WHAT IS CAP RATE COMPRESSION?
Cap rates can be an incredibly valuable tool for investors looking to establish a property’s value. The cap rate, expressed as a percentage, is calculated by dividing the property’s net operating income by its purchase price. The resulting percentage generally ranges anywhere from 3 percent to 15 percent or more.
Cap rates have an inverse relationship to property value. The lower the cap rate, the more valuable the property—and vice versa. Therefore, it is often said that a cap rate is the yield an investor is getting on the purchase price. The lower the cap rate, the higher the yield.
Another way to think about cap rates is that they are the inverse of an equity multiple. For example, a five-cap is said to be a 20 multiple on income.
What is cap rate compression?
Cap rate compression is when the cap rates for any specific property or property type come down.
At the building level, cap rate compression can occur after a property has been markedly improved, physically or operationally, or has a significant improvement in the tenancy. For example, if Apple, Google or the federal government signs a long-term lease for a Class A office building, it will likely trade at a lower cap rate than if it were leased to multiple office tenants with less impressive credit. Investors are willing to pay more for these properties given the perceived stability of the tenant.
Cap rate compression can also occur among all buildings of a certain property type within a specific geography. For example, when Amazon announced its “HQ2” in Crystal City, Virginia, investor interest in the area skyrocketed. Investors, buoyed by Amazon’s long-term investment in the region, started purchasing other office and multifamily buildings with rapid speed. The significant uptick in investor interest caused cap rate compression within the marketplace.
There’s been similar cap rate compression in the Tampa Bay, Florida office market. Investors who once focused on properties in Los Angeles, San Francisco and New York City have watched a growing number of workers relocated to Florida in the aftermath of COVID. Now, those investors are reallocating large swaths of their portfolios to Florida-based office buildings given the uptick in demand. As competition for Florida office buildings has increased, cap rates have correspondingly compressed.

### RECORDS
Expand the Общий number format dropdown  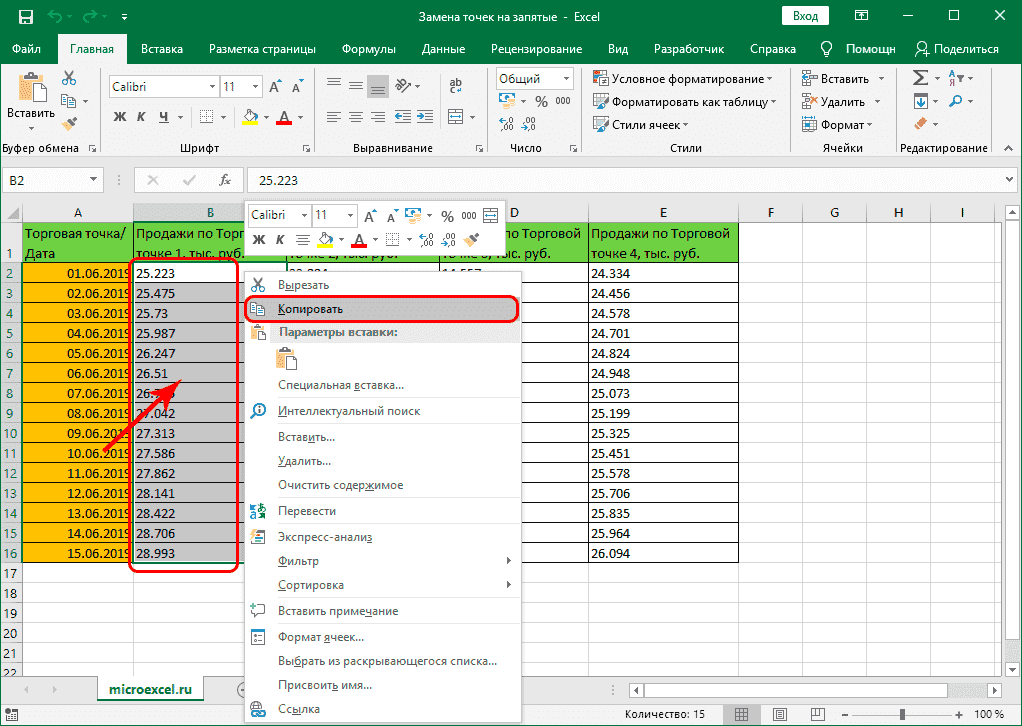click(565, 78)
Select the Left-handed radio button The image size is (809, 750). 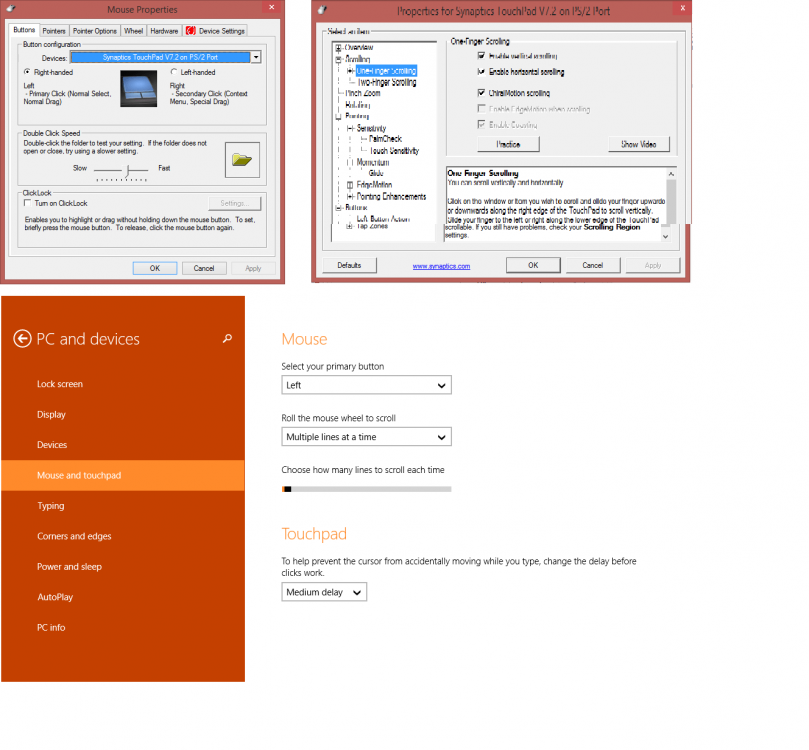[x=173, y=72]
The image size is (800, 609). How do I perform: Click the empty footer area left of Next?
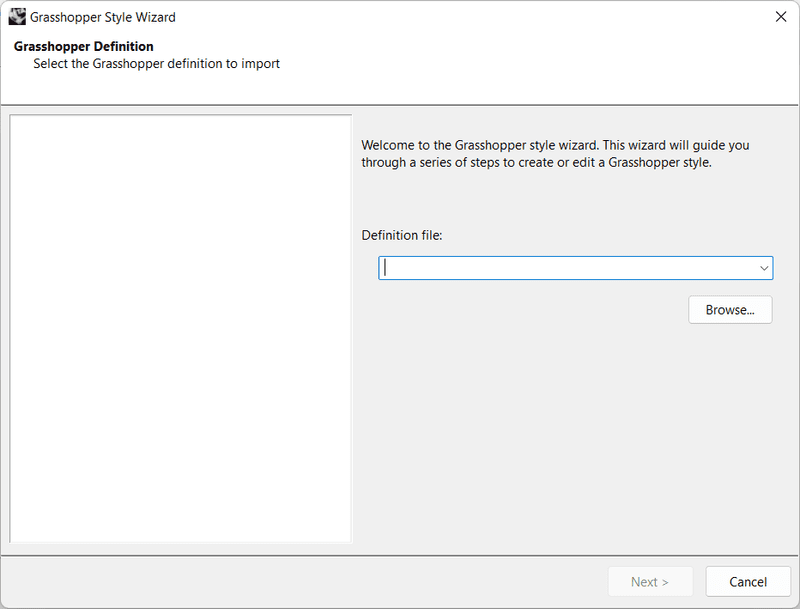[x=300, y=582]
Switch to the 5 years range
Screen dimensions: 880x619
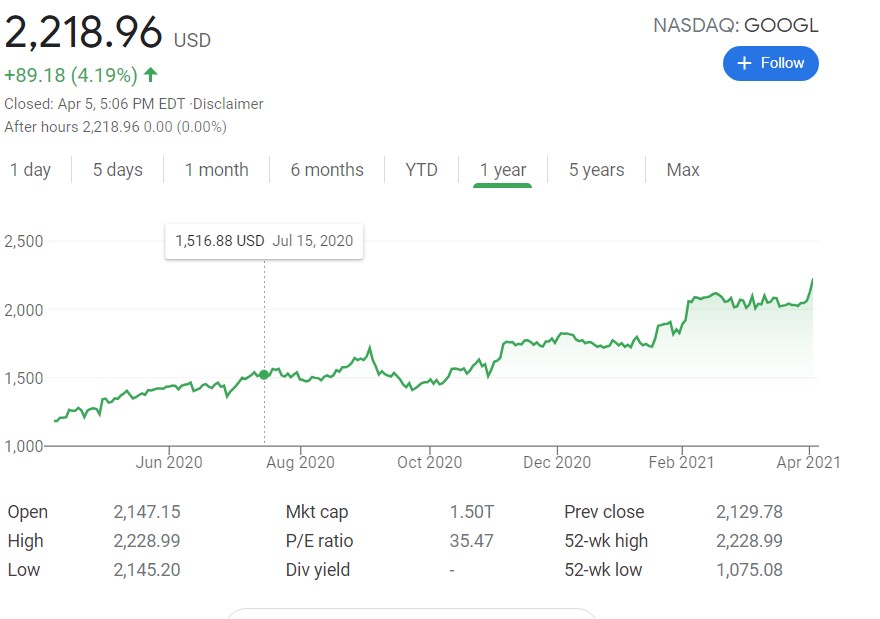(x=596, y=170)
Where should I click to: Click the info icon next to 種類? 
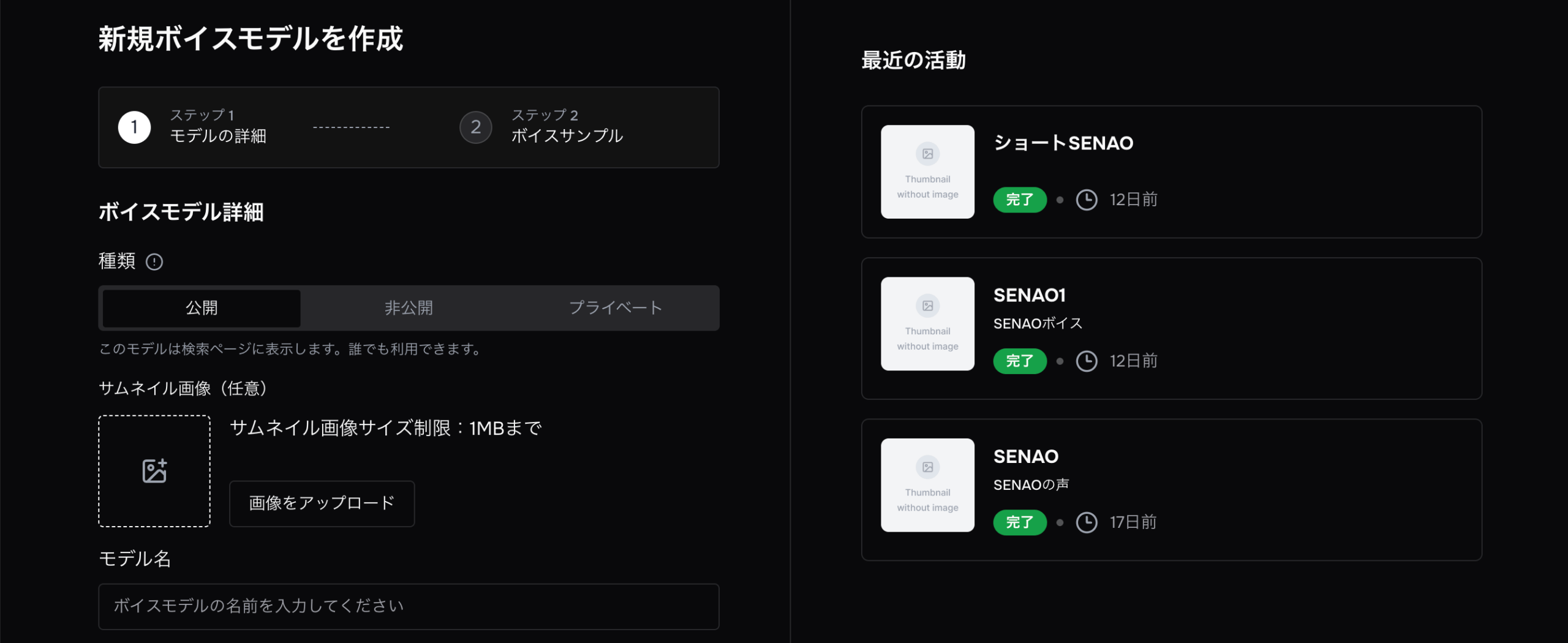154,262
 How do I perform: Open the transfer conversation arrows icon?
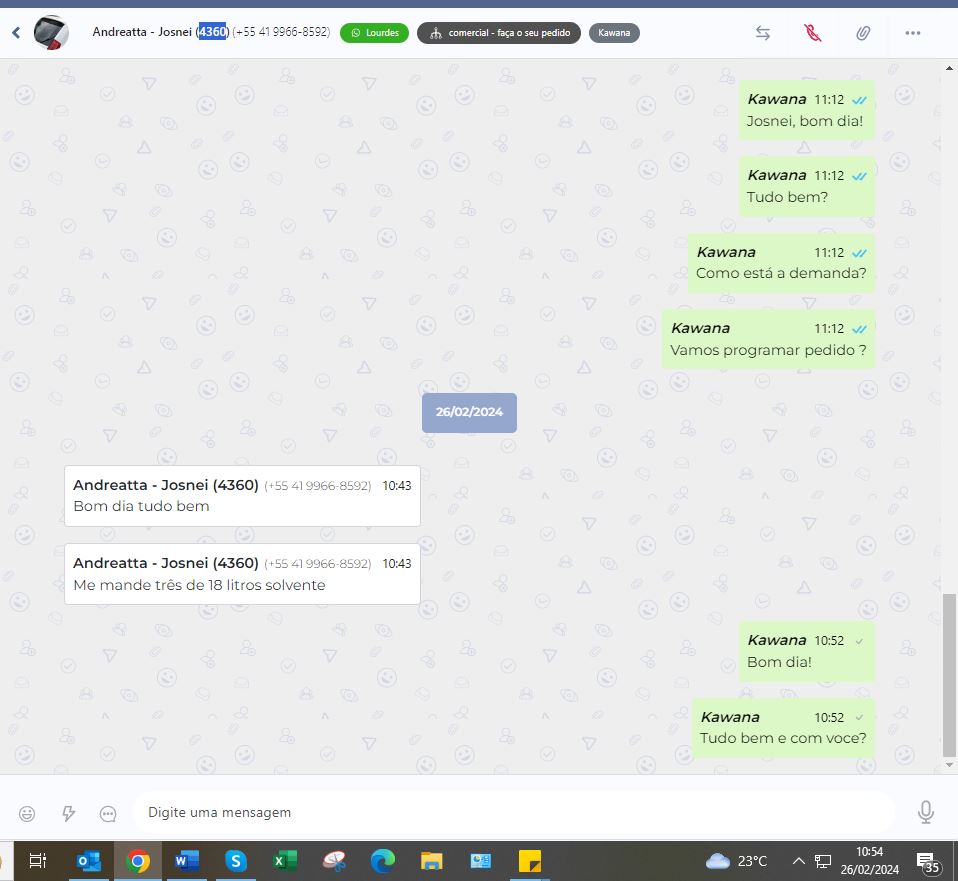tap(763, 33)
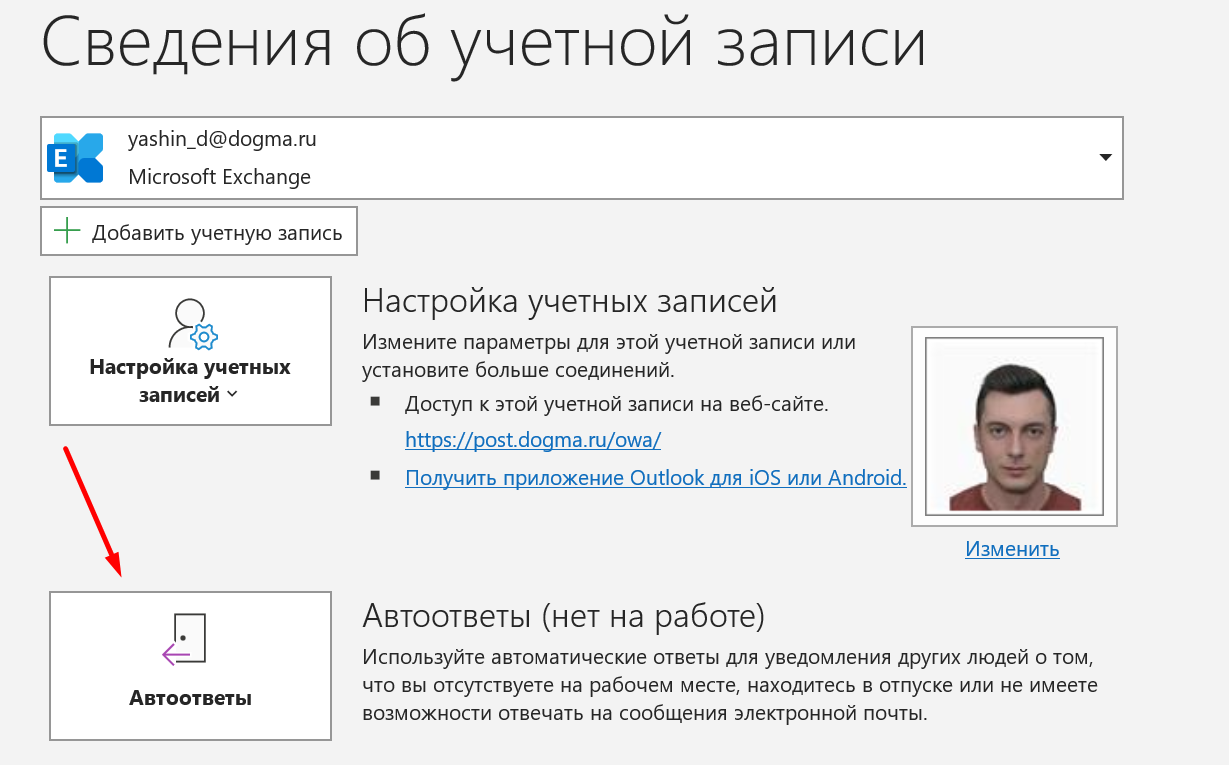
Task: Select the yashin_d@dogma.ru account address
Action: click(222, 140)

### YOUR TASKS
[1] In the article on cap rate compression, how is a property's cap rate calculated?
[2] According to the article on cap rate compression, why would a Class A office building on a long-term lease to Apple, Google or the federal government trade at a lower cap rate than one leased to multiple tenants with less impressive credit? Answer in one to three sentences.
[3] Carry the article on cap rate compression on from where it stops.
The rows have no connection to the article on cap rate compression.

### OUTPUTS FOR THE TASKS
[1] It is calculated by dividing the property's net operating income by its purchase price.

[2] Investors are willing to pay more for such a building because of the perceived stability of the tenant. Because cap rates move inversely to property value, that higher price means a lower cap rate.

[3]
Office cap rate compression
While cap rate compression impacts all real estate asset classes, it has specific impacts on the office sector.
The biggest distinction between office cap rate compression and other product types pertains to credit. For example, when someone is contemplating the purchase of a 300-unit apartment building, few buyers are going to dig into the credit of all 300 tenants renting units in that building. It will be assumed that the tenants met some preliminary screening criteria as part of the broader application process and therefore, have at least some minimum credit score.
In contrast, those looking to purchase an office building will generally look to see at least three years’ worth of an office tenant’s trailing financials, balance sheets and cash flow statements. They will also ask to see any projections that the office tenants have relative to their future income and expenses. Prospective buyers might even look for news stories or undertake other investigative measures to understand the stability of an office tenant. Investors spend significantly more time evaluating the credit of office tenants than they do the tenants of residential buildings.
The stringent due diligence on office tenants’ creditworthiness is because office tenants tend to be on long-term leases. Depending on the size of the property, the building may be leased to one or just a few office tenants. If one of those tenants stops making their rent payments, or worse, goes bankrupt, then the landlord could experience a significant disruption in their cash flow. An investor who has purchased a property at the height of the market, in a tight cap rate environment, will likely need that income to remain solvent.
Conversely, the creditworthiness of office tenants can impact a building’s cap rate. Tenants that are S&P or otherwise formally rated are considered the “safest” tenants and therefore, landlords can usually command prices for these properties. A building with highly-rated tenants, especially if those tenants are on long-term leases, will generally trade for lower cap rates than a building leased to tenants with more questionable credit.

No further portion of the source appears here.